Data entries
:::
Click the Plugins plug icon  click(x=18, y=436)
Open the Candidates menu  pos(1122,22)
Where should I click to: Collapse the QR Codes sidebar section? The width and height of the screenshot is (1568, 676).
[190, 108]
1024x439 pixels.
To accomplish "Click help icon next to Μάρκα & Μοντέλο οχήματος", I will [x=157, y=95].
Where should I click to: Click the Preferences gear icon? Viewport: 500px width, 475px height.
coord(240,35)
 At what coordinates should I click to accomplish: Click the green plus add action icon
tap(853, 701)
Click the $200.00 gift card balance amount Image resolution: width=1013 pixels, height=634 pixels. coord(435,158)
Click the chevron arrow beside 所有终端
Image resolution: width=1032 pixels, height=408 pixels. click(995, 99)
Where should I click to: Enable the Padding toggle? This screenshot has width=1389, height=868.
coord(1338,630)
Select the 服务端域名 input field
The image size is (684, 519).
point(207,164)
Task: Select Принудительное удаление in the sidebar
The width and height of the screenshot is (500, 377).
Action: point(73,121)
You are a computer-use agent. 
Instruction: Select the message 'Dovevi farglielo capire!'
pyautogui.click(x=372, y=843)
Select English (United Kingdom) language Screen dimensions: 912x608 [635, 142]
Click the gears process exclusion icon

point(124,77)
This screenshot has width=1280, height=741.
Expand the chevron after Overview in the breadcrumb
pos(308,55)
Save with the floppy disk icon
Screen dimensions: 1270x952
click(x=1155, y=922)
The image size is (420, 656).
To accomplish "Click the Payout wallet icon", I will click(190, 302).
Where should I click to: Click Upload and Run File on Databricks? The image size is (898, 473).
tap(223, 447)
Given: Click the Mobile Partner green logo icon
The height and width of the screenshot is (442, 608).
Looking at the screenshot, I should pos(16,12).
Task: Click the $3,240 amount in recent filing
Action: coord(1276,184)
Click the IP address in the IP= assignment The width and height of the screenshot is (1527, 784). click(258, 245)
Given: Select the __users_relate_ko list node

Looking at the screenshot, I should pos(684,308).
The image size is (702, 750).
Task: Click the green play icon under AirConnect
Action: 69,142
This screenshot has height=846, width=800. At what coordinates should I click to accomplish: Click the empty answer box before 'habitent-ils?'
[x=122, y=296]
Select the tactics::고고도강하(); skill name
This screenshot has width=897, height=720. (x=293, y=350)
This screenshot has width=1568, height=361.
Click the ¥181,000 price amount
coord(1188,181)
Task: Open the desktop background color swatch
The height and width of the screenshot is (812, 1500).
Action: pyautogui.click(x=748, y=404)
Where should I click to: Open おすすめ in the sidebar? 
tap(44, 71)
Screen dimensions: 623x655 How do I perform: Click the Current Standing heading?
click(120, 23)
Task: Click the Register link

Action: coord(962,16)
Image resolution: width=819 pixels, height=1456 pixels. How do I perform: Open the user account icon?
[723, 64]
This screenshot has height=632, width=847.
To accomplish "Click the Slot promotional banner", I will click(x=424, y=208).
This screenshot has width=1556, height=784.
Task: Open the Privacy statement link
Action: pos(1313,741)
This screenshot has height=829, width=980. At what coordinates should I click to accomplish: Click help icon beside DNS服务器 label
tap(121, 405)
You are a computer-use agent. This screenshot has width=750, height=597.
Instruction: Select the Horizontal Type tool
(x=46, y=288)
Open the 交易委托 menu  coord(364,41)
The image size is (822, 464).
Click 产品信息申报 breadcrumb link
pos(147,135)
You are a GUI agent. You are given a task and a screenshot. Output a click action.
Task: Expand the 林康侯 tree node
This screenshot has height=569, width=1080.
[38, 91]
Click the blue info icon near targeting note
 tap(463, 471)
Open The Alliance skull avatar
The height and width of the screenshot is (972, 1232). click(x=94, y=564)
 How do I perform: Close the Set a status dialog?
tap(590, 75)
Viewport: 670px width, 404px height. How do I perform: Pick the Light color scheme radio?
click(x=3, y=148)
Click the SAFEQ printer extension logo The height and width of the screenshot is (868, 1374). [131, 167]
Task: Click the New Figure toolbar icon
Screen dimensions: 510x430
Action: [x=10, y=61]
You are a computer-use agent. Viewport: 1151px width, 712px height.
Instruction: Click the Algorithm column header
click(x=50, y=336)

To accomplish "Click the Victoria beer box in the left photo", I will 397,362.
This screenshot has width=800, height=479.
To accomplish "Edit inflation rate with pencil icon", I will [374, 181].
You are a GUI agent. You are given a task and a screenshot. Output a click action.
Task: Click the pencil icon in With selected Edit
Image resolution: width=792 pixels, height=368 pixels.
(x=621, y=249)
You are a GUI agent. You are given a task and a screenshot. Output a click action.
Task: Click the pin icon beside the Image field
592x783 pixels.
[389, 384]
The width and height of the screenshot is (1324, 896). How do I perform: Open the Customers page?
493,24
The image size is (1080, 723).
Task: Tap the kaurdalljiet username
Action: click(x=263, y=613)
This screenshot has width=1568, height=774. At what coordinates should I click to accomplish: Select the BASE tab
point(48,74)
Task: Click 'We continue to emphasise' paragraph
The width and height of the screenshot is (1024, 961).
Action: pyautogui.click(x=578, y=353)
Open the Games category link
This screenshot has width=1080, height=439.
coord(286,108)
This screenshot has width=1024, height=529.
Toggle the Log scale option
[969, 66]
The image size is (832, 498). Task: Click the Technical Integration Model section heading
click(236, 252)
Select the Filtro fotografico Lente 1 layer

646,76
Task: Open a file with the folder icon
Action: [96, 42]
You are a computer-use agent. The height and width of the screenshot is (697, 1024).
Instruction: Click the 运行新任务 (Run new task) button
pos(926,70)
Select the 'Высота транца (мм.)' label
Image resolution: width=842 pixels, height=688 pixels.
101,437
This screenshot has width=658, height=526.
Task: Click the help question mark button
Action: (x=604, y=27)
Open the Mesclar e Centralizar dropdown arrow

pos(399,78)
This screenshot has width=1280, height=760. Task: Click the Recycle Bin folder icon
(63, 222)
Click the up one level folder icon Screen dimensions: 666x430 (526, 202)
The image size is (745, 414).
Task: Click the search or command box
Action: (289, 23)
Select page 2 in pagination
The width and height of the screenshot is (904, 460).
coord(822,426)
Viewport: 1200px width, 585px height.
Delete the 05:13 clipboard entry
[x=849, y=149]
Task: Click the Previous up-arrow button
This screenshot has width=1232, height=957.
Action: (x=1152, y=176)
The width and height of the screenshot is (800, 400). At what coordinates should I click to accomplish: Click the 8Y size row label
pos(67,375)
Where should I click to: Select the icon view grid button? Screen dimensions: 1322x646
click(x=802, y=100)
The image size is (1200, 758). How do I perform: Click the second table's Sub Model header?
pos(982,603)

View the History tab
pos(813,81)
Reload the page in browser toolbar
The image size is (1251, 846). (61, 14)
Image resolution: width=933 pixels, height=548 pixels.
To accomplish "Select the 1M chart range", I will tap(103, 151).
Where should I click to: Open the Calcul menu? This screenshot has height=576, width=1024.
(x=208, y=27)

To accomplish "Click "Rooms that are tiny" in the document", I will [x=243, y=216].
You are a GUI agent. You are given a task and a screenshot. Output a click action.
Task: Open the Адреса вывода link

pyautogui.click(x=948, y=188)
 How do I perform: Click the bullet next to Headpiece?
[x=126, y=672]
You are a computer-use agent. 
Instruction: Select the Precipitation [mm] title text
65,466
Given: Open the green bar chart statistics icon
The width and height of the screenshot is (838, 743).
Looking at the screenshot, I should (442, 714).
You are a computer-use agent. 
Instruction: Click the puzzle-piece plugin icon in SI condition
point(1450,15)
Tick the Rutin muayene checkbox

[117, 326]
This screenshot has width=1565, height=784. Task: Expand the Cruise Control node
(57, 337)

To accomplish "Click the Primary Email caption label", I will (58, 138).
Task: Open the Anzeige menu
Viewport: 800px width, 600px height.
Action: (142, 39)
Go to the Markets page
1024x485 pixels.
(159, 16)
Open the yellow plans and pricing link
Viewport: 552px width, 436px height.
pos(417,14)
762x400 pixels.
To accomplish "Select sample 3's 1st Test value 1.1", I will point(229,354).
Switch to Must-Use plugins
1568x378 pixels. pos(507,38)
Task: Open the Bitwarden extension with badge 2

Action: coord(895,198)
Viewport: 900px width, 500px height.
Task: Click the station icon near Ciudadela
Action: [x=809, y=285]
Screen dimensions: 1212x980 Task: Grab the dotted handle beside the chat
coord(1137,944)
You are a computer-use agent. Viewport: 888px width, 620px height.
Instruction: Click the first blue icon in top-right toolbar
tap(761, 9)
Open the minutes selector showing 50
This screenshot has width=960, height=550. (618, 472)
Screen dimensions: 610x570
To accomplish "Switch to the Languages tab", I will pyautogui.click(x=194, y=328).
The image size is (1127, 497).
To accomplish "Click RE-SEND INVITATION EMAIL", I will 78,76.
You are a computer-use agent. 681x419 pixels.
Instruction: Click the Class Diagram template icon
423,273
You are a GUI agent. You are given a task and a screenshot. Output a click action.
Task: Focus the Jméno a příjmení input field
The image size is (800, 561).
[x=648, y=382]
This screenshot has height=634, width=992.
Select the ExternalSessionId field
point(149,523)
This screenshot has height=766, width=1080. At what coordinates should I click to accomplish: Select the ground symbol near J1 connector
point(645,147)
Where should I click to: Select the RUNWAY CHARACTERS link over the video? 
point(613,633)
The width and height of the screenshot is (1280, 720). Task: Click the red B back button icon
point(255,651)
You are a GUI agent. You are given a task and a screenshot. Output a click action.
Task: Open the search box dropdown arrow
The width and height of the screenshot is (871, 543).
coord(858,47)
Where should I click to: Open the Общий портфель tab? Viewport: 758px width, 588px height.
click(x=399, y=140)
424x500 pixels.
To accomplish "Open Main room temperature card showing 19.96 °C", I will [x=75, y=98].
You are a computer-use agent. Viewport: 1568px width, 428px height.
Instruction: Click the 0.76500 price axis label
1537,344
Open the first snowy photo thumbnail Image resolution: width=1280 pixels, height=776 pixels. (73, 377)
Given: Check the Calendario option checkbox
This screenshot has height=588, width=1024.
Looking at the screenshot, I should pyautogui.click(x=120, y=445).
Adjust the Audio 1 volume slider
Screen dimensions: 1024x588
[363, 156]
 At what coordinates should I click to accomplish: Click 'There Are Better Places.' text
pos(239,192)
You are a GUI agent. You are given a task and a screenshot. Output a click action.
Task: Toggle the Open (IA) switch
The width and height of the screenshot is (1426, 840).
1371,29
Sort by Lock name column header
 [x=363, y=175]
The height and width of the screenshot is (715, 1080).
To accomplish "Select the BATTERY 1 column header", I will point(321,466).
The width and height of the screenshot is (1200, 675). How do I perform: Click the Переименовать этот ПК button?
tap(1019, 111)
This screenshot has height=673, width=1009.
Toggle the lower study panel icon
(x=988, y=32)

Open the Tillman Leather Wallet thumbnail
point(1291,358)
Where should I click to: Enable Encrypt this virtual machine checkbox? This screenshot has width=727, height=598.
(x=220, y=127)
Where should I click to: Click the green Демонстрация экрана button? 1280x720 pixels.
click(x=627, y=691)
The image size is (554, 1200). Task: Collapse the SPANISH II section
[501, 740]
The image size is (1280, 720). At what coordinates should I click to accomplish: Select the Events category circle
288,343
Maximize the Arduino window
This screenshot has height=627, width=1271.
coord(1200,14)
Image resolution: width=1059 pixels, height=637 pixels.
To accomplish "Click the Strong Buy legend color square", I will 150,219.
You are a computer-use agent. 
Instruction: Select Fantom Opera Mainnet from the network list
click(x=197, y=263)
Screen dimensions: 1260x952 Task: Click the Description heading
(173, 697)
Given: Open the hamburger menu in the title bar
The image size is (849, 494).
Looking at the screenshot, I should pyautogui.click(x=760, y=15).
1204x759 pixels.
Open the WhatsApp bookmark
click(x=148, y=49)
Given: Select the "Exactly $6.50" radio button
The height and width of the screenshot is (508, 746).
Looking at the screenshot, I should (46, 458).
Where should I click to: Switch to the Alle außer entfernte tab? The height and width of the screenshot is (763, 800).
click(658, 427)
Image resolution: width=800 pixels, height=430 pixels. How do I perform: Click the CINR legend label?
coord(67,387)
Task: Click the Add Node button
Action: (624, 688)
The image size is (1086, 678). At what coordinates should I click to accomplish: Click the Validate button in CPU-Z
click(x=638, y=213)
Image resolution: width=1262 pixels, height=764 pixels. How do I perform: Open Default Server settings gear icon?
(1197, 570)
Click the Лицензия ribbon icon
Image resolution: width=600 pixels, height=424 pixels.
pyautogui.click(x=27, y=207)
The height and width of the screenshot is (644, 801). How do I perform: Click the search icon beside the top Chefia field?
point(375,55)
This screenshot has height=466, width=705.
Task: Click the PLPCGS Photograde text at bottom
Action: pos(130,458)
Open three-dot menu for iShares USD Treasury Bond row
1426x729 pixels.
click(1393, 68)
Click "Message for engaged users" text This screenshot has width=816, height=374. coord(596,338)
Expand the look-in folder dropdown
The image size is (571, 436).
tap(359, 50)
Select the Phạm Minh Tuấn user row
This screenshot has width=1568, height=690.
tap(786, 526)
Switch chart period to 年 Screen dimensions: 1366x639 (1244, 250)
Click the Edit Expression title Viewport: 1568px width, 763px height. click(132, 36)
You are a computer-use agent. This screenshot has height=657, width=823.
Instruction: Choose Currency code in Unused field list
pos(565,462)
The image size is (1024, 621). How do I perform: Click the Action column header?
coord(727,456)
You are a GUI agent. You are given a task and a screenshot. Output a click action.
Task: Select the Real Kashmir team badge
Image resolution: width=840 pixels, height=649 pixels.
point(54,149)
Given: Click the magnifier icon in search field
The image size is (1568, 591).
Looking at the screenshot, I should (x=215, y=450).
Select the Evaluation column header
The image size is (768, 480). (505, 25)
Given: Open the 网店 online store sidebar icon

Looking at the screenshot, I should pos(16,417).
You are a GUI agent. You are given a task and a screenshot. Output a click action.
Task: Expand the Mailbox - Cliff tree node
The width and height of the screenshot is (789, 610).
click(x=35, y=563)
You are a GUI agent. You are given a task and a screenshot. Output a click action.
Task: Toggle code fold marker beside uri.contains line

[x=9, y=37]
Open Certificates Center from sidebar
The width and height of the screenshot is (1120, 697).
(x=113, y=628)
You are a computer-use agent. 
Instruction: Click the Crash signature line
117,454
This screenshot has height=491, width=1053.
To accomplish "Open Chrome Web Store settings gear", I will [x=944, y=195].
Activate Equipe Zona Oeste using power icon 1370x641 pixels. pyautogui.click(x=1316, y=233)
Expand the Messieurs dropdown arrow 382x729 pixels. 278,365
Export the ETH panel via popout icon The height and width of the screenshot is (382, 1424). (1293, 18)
:::
■ **WHAT IS NEEDED**: In the entries above, the lines from the one bearing "Task: Click the Register link" up to and including the one bearing "You are a computer-use agent. Viewport: 1151px" should be transcribed exactly; no other line is wanted.

■ **RESULT FOR THIS TASK**:
Task: Click the Register link

Action: coord(962,16)
Image resolution: width=819 pixels, height=1456 pixels. How do I perform: Open the user account icon?
[723, 64]
This screenshot has height=632, width=847.
To accomplish "Click the Slot promotional banner", I will click(x=424, y=208).
This screenshot has width=1556, height=784.
Task: Open the Privacy statement link
Action: pos(1313,741)
This screenshot has height=829, width=980. At what coordinates should I click to accomplish: Click help icon beside DNS服务器 label
tap(121, 405)
You are a computer-use agent. This screenshot has width=750, height=597.
Instruction: Select the Horizontal Type tool
(x=46, y=288)
Open the 交易委托 menu  coord(364,41)
The image size is (822, 464).
Click 产品信息申报 breadcrumb link
pos(147,135)
You are a GUI agent. You are given a task and a screenshot. Output a click action.
Task: Expand the 林康侯 tree node
This screenshot has height=569, width=1080.
[38, 91]
Click the blue info icon near targeting note
 tap(463, 471)
Open The Alliance skull avatar
The height and width of the screenshot is (972, 1232). click(x=94, y=564)
 How do I perform: Close the Set a status dialog?
tap(590, 75)
Viewport: 670px width, 404px height. How do I perform: Pick the Light color scheme radio?
click(x=3, y=148)
Click the SAFEQ printer extension logo The height and width of the screenshot is (868, 1374). [131, 167]
Task: Click the New Figure toolbar icon
Screen dimensions: 510x430
Action: [x=10, y=61]
You are a computer-use agent. Viewport: 1151px width, 712px height.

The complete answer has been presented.